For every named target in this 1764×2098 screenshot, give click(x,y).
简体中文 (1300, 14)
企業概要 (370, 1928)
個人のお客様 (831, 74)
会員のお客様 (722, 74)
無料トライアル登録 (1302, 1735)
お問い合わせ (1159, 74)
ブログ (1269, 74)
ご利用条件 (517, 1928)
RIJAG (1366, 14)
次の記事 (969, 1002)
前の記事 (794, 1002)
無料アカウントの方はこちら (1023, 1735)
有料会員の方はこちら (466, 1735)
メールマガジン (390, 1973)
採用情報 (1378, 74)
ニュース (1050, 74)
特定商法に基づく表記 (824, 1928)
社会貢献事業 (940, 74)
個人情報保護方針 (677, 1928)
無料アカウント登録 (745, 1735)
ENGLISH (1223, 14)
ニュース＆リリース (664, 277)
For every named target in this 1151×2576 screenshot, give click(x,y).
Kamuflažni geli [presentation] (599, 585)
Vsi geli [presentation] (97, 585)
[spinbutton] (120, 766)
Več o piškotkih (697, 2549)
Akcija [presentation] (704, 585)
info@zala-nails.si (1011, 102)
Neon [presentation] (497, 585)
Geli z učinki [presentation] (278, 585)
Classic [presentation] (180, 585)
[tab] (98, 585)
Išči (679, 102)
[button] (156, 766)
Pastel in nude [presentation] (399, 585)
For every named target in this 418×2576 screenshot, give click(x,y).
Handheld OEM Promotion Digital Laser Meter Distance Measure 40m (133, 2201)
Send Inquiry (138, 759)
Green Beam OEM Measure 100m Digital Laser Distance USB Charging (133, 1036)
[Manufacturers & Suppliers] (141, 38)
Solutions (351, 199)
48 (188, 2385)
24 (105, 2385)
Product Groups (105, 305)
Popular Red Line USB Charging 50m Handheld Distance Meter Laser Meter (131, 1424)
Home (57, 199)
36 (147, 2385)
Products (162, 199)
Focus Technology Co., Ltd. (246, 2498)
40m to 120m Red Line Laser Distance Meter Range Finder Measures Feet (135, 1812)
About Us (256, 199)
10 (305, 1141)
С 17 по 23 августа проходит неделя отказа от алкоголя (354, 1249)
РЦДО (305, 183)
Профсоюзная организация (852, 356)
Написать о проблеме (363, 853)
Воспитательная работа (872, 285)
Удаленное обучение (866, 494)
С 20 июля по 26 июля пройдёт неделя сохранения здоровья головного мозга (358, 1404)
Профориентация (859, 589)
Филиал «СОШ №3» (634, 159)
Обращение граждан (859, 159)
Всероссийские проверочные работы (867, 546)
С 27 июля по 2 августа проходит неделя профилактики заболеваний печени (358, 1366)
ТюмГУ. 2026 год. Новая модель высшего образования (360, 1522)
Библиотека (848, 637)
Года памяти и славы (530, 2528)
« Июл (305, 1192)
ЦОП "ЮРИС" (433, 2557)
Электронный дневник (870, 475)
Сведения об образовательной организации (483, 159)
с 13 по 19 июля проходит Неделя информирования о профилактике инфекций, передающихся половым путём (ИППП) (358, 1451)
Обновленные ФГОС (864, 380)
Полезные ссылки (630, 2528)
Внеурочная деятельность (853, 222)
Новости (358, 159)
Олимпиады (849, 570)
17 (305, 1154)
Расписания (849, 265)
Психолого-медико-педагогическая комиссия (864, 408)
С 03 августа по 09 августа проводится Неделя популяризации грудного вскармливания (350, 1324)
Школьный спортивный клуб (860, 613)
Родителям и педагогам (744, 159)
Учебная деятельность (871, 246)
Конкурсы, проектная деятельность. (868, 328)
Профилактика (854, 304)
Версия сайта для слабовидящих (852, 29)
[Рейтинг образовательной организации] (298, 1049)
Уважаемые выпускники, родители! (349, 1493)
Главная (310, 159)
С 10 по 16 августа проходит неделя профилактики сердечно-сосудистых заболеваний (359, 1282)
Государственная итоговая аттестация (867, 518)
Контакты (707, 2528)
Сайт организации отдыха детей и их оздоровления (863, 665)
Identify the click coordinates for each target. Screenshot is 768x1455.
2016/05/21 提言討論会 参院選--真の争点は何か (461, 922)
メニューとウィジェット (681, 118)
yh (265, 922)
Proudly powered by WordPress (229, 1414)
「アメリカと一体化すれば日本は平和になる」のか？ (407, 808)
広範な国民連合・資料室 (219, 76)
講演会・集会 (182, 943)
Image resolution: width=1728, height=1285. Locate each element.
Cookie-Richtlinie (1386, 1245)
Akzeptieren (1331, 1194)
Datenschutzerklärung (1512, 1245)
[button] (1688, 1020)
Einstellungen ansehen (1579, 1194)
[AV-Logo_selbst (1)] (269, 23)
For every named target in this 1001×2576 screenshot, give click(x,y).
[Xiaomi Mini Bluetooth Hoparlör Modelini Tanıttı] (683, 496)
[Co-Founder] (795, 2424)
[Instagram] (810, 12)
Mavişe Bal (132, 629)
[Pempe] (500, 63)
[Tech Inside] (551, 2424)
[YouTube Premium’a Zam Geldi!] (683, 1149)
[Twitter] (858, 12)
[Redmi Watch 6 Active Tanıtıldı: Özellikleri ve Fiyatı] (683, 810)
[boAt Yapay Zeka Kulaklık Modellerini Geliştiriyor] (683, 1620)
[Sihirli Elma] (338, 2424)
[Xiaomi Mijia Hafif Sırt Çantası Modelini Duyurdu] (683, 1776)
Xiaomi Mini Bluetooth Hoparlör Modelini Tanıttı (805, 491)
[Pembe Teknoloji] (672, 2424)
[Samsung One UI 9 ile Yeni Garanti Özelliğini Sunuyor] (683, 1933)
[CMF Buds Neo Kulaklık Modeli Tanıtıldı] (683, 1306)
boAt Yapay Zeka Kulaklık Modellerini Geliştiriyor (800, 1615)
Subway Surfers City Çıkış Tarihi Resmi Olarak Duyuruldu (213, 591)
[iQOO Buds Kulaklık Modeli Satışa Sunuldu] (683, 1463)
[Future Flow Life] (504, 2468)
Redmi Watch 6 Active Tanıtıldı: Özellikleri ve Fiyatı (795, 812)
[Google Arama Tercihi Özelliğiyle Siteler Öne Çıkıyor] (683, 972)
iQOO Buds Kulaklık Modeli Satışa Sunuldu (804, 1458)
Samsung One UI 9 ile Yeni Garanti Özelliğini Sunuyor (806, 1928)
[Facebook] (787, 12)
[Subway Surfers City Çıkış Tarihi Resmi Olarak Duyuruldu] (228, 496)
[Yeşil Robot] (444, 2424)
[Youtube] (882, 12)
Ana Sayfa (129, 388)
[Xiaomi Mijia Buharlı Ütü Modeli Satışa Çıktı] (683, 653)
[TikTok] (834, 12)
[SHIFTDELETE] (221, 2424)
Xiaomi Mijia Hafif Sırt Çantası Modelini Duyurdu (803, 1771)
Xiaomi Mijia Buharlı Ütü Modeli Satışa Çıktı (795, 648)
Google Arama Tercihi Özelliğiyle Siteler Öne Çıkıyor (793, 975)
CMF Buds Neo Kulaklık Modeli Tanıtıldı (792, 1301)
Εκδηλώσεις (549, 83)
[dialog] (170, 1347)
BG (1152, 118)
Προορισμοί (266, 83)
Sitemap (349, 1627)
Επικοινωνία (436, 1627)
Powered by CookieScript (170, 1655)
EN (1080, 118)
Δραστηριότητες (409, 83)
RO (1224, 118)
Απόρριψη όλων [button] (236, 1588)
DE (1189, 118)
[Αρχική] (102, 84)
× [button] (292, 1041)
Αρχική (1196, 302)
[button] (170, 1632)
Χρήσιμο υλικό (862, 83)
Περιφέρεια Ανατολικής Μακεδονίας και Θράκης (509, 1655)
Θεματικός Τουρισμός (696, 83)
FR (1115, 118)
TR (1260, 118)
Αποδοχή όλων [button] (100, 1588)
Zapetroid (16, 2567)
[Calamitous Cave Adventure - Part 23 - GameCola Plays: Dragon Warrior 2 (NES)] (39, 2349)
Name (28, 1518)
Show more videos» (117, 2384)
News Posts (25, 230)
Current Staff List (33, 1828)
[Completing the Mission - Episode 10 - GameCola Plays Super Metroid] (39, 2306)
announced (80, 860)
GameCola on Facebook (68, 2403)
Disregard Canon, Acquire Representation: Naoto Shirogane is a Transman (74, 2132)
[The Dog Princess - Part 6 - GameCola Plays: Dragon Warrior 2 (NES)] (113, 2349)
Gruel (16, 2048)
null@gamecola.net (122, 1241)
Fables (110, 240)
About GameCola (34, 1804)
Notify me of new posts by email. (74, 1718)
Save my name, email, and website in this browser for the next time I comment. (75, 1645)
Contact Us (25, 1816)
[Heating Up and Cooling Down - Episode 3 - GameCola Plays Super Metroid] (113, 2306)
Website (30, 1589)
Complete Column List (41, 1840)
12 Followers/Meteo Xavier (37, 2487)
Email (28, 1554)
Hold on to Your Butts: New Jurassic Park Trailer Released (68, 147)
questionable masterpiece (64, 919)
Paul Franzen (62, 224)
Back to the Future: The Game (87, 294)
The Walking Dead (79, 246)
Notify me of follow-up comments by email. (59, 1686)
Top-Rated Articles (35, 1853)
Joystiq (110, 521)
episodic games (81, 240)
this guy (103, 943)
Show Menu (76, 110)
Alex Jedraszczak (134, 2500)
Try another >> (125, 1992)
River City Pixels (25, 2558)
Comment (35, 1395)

Exercise requirements => Find "С 17 по 23 августа" in the entries above and copy that whole line exactly, then each line after it through the line that contains "С 27 июля по".

Response to the exercise =>
С 17 по 23 августа проходит неделя отказа от алкоголя (354, 1249)
РЦДО (305, 183)
Профсоюзная организация (852, 356)
Написать о проблеме (363, 853)
Воспитательная работа (872, 285)
Удаленное обучение (866, 494)
С 20 июля по 26 июля пройдёт неделя сохранения здоровья головного мозга (358, 1404)
Профориентация (859, 589)
Филиал «СОШ №3» (634, 159)
Обращение граждан (859, 159)
Всероссийские проверочные работы (867, 546)
С 27 июля по 2 августа проходит неделя профилактики заболеваний печени (358, 1366)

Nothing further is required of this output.